No fue una jornada electoral cualquiera. Las fuertes nevadas paralizaron trenes, vaciaron aceras y enfriaron la participación, sobre todo en zonas rurales y del norte del país. Aun así, las urnas hablaron. Tal vez con voz baja, pero clara: el oficialismo resiste, y Takaichi también.
La escena tuvo algo de postal japonesa: colegios electorales cubiertos de blanco, votantes entrando en silencio, funcionarios contando papeletas mientras afuera caía la nieve como si nada estuviera en juego. Pero sí había mucho en juego. Tras dos tropiezos previos en las urnas, Takaichi necesitaba algo más que sobrevivir políticamente: necesitaba revalidar autoridad.
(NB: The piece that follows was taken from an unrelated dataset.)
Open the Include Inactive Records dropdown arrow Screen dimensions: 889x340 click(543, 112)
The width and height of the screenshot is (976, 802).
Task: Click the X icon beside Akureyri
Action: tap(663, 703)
Y los números, al cierre de la jornada, le guiñaron el ojo.
Los sondeos a pie de urna apuntan a que su partido y sus aliados recuperan con holgura el control de la Cámara de Representantes, una mayoría suficiente no solo para gobernar, sino para hacerlo con margen, sin depender demasiado de pactos incómodos ni concesiones de último minuto. Una victoria que no suena épica, pero sí sólida. Como Japón cuando decide no cambiar demasiado.
La oposición, dispersa y sin relato común, volvió a quedar atrapada entre la apatía del electorado urbano y la fidelidad conservadora del voto tradicional. La nieve tampoco ayudó: menos participación suele beneficiar a quien ya tiene el aparato, el voto fiel y la maquinaria bien aceitada. Y ahí Takaichi juega de local.
Durante la campaña, la primera ministra no prometió milagros. Habló de seguridad, de defensa, de identidad nacional, de una economía que aguanta, pero cruje. Un discurso firme, a ratos áspero, que conecta con un país envejecido, inquieto por su entorno regional y poco entusiasta con las aventuras políticas. En tiempos de incertidumbre, Japón eligió —otra vez— la idea de estabilidad, aunque venga envuelta en rigidez ideológica.
Queda por ver cómo se traducirá esta mayoría en gobierno efectivo: si abrirá la puerta a reformas de fondo, si endurecerá el tono en política exterior, o si simplemente consolidará un rumbo ya conocido. Por ahora, el mensaje es simple y casi poético: ni la nieve detuvo a Takaichi.

Japón votó con frío, con prisa y con resignación. Y al final del día, mientras los copos seguían cayendo sobre Tokio, la política japonesa volvió a demostrar su vieja costumbre: cambiar lo justo para que todo siga funcionando. Aunque sea a paso lento, sobre hielo.